▸ Selection:

· · ·

#Frequent pattern mining using Databricks

Using various Frequent Pattern Mining Algorithms on the [Groceries dataset](https://www.kaggle.com/datasets/heeraldedhia/groceries-dataset) by **HEERAL DEDHIA** on Kaggle.

### **About Dataset**


**Association Rule Mining**

Market Basket Analysis is one of the key techniques used by large retailers to uncover associations between items. It works by looking for combinations of items that occur together frequently in transactions. To put it another way, it allows retailers to identify relationships between the items that people buy.

Association Rules are widely used to analyze retail basket or transaction data and are intended to identify strong rules discovered in transaction data using measures of interestingness, based on the concept of strong rules.

**Details of the dataset**

The dataset has 38765 rows of the purchase orders of people from the grocery stores. These orders can be analysed and association rules can be generated using Market Basket Analysis by algorithms like Apriori Algorithm.

· · ·

[Click-target data]
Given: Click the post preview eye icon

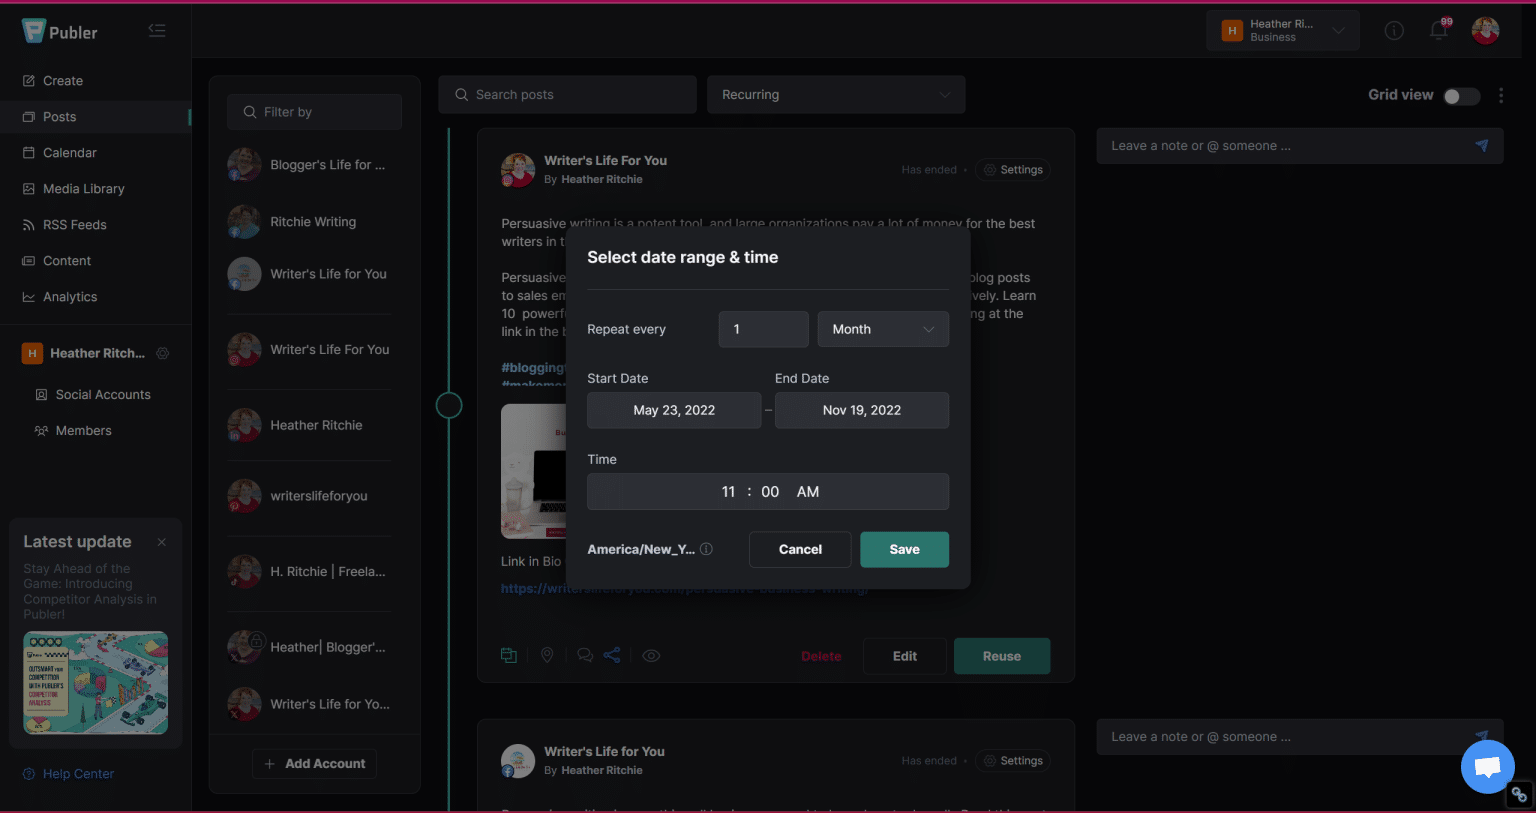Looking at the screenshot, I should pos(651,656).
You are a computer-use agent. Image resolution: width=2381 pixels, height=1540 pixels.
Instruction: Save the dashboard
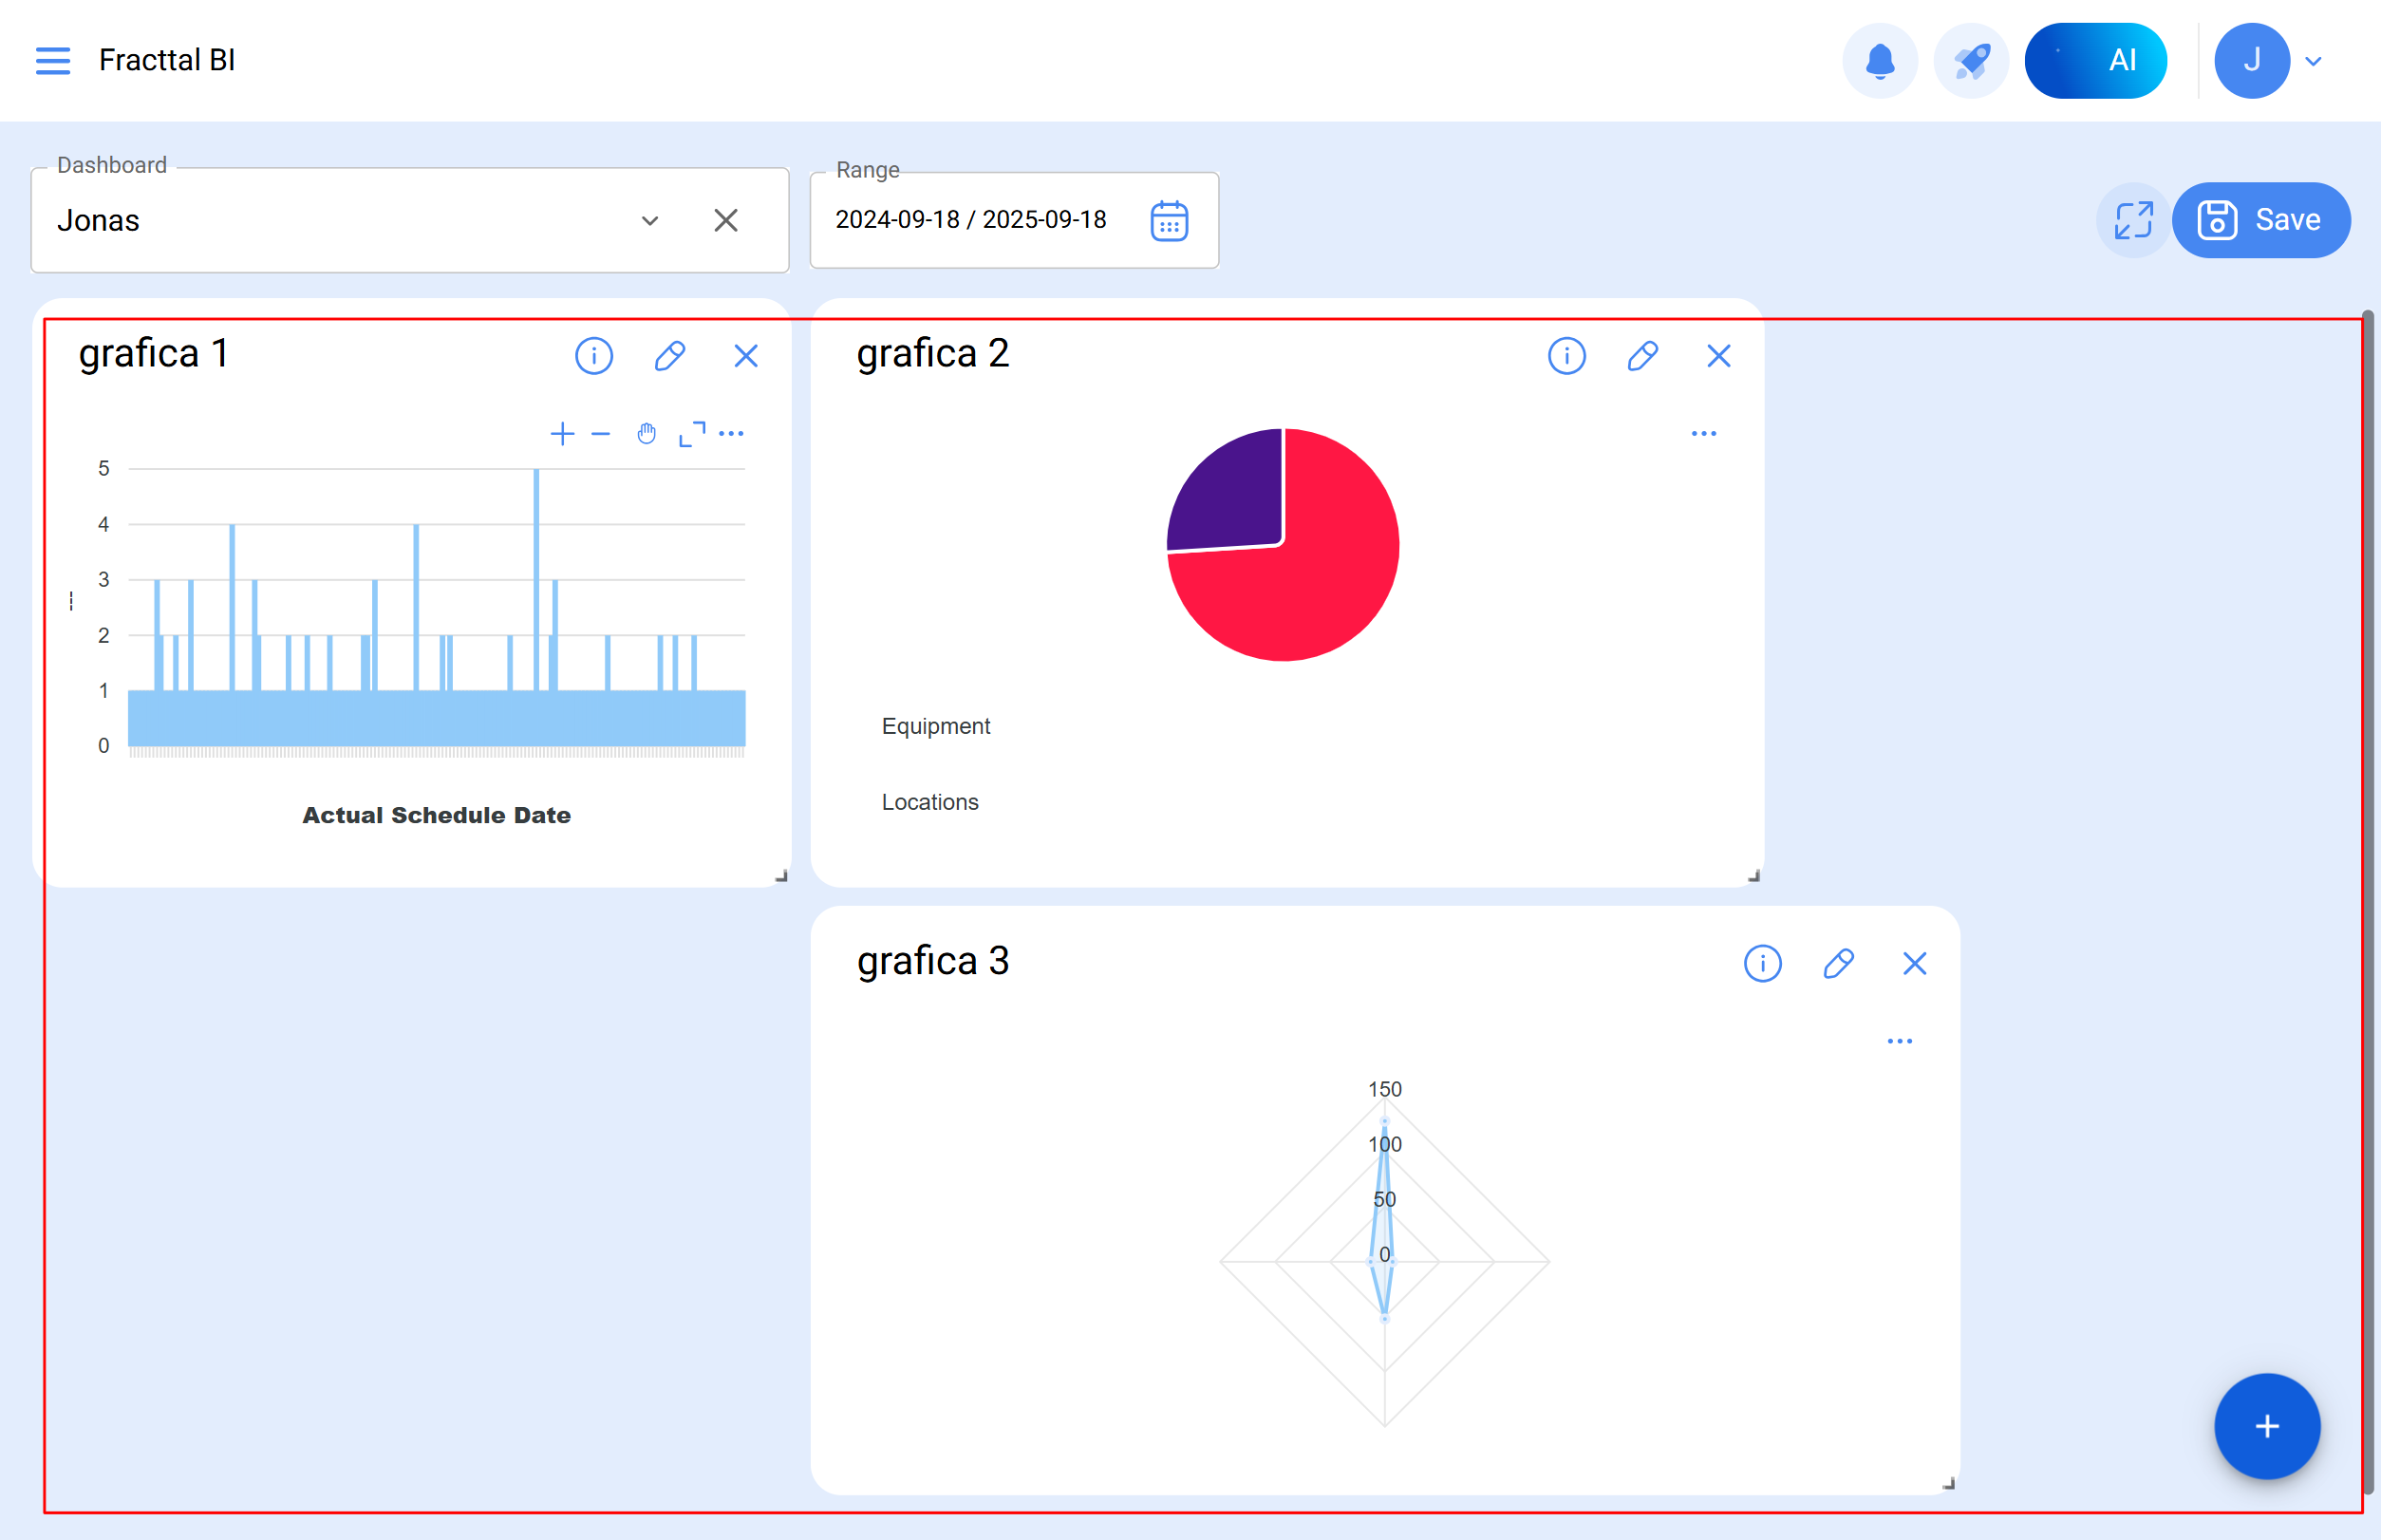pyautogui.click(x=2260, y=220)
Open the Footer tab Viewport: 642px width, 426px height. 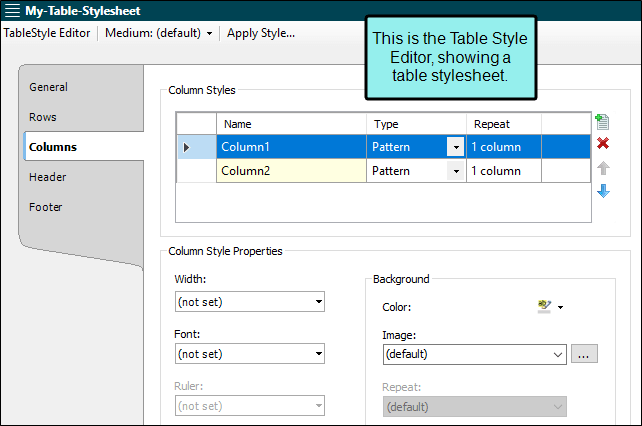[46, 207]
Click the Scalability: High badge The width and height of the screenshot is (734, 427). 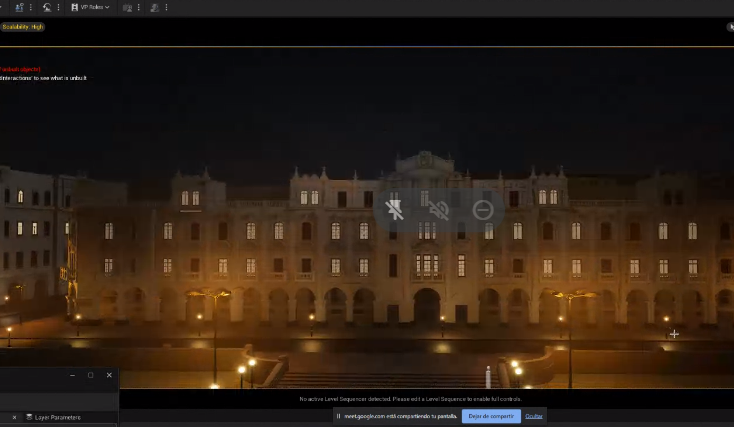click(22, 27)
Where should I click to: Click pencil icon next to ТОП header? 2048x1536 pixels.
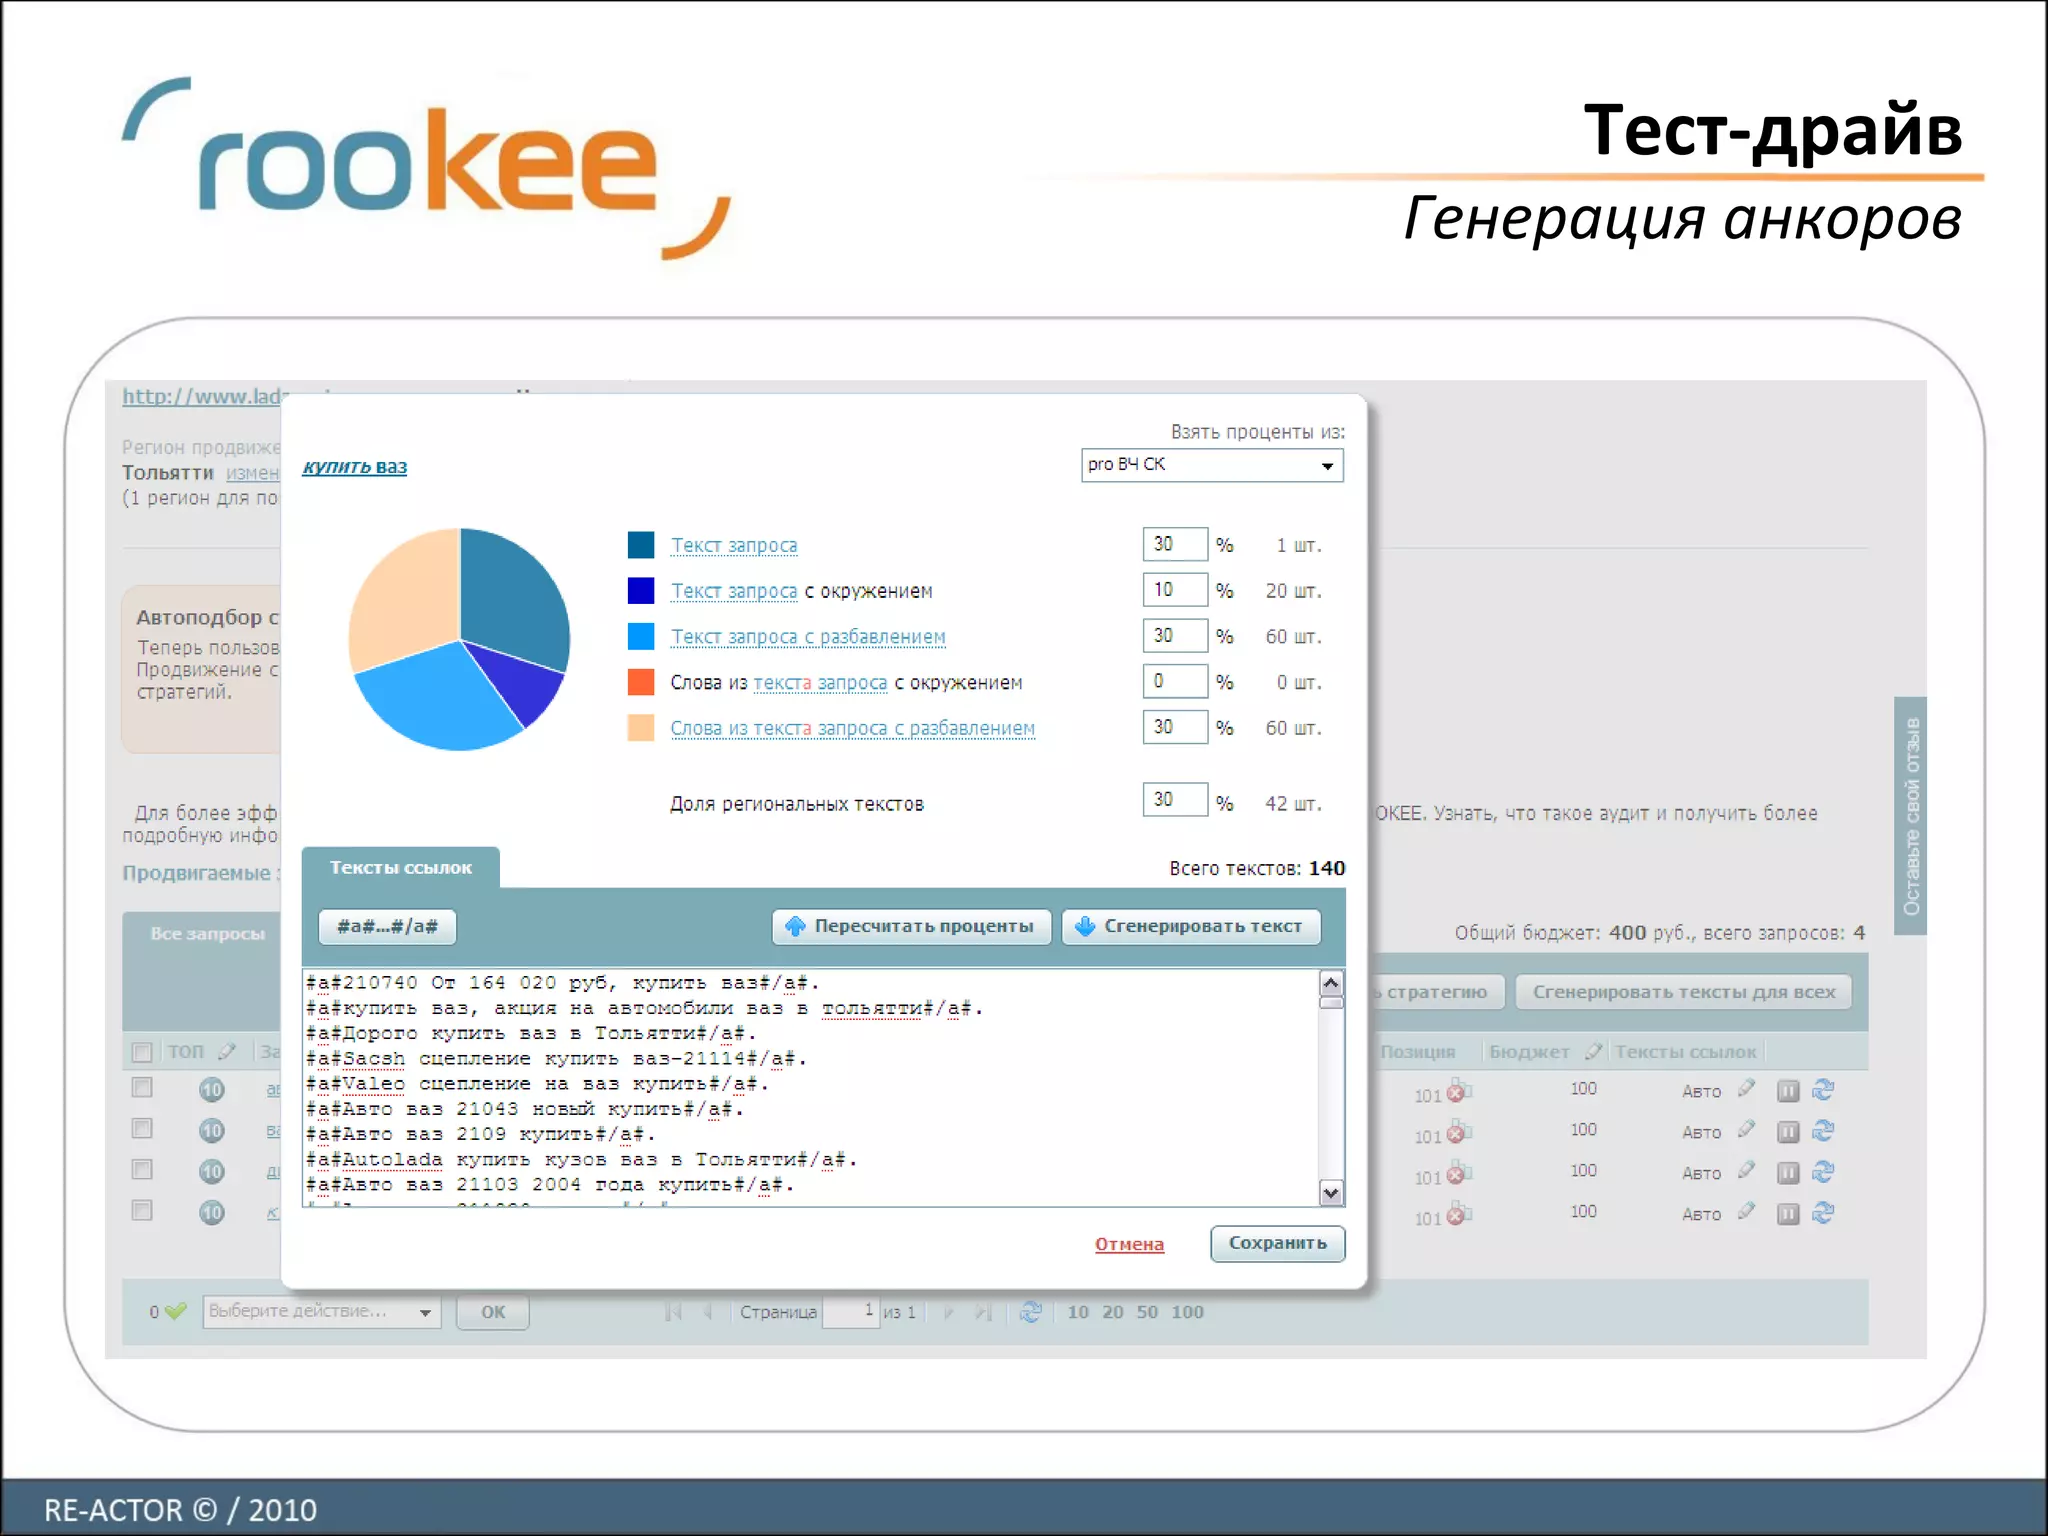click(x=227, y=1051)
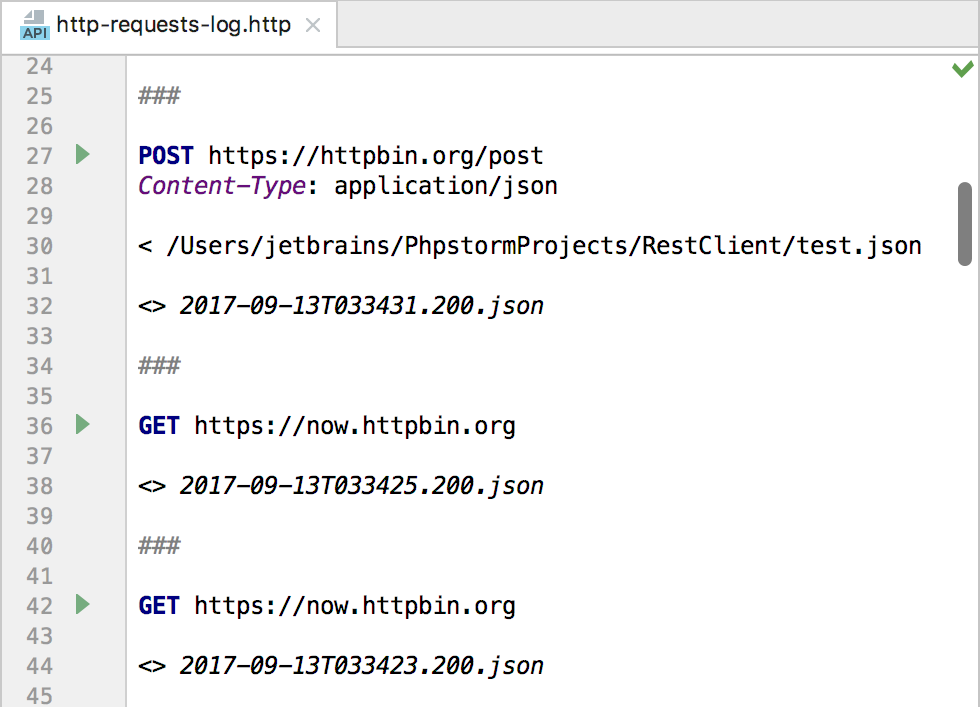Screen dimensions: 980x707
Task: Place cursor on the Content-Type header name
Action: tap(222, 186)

· · ·

▸ Challenges:
a - List every phrase shown in bold in the frequent pattern mining page above.
b - Duplicate the part of the frequent pattern mining page from "Using various Frequent" to "that people buy.".
c - Pick up the frequent pattern mining page after its last sentence and keep writing it.

▸ Per-task answers:
a -
HEERAL DEDHIA
About Dataset
Association Rule Mining
Details of the dataset

b -
Using various Frequent Pattern Mining Algorithms on the [Groceries dataset](https://www.kaggle.com/datasets/heeraldedhia/groceries-dataset) by **HEERAL DEDHIA** on Kaggle.

### **About Dataset**


**Association Rule Mining**

Market Basket Analysis is one of the key techniques used by large retailers to uncover associations between items. It works by looking for combinations of items that occur together frequently in transactions. To put it another way, it allows retailers to identify relationships between the items that people buy.

c -
**Apriori Algorithm**

Apriori is an algorithm for frequent itemset mining and association rule learning over relational databases. It proceeds by identifying the frequent individual items in the database and extending them to larger and larger item sets as long as those item sets appear sufficiently often in the database. The frequent itemsets determined by Apriori can be used to determine association rules which highlight general trends in the database: this has applications in domains such as market basket analysis.

**An example of Association Rules**

Assume there are 100 customers
10 of them bought milk, 8 bought butter and 6 bought both of them.
bought milk => bought butter
support = P(Milk & Butter) = 6/100 = 0.06
confidence = support/P(Butter) = 0.06/0.08 = 0.75
lift = confidence/P(Milk) = 0.75/0.10 = 7.5

Note: this example is extremely small. In practice, a rule needs the support of several hundred transactions, before it can be considered statistically significant, and datasets often contain thousands or millions of transactions.

**Some important terms:**

* Support: This says how popular an itemset is, as measured by the proportion of transactions in which an itemset appears.

* Confidence: This says how likely item Y is purchased when item X is purchased, expressed as {X -> Y}. This is measured by the proportion of transactions with item X, in which item Y also appears.

* Lift: This says how likely item Y is purchased when item X is purchased while controlling for how popular item Y is.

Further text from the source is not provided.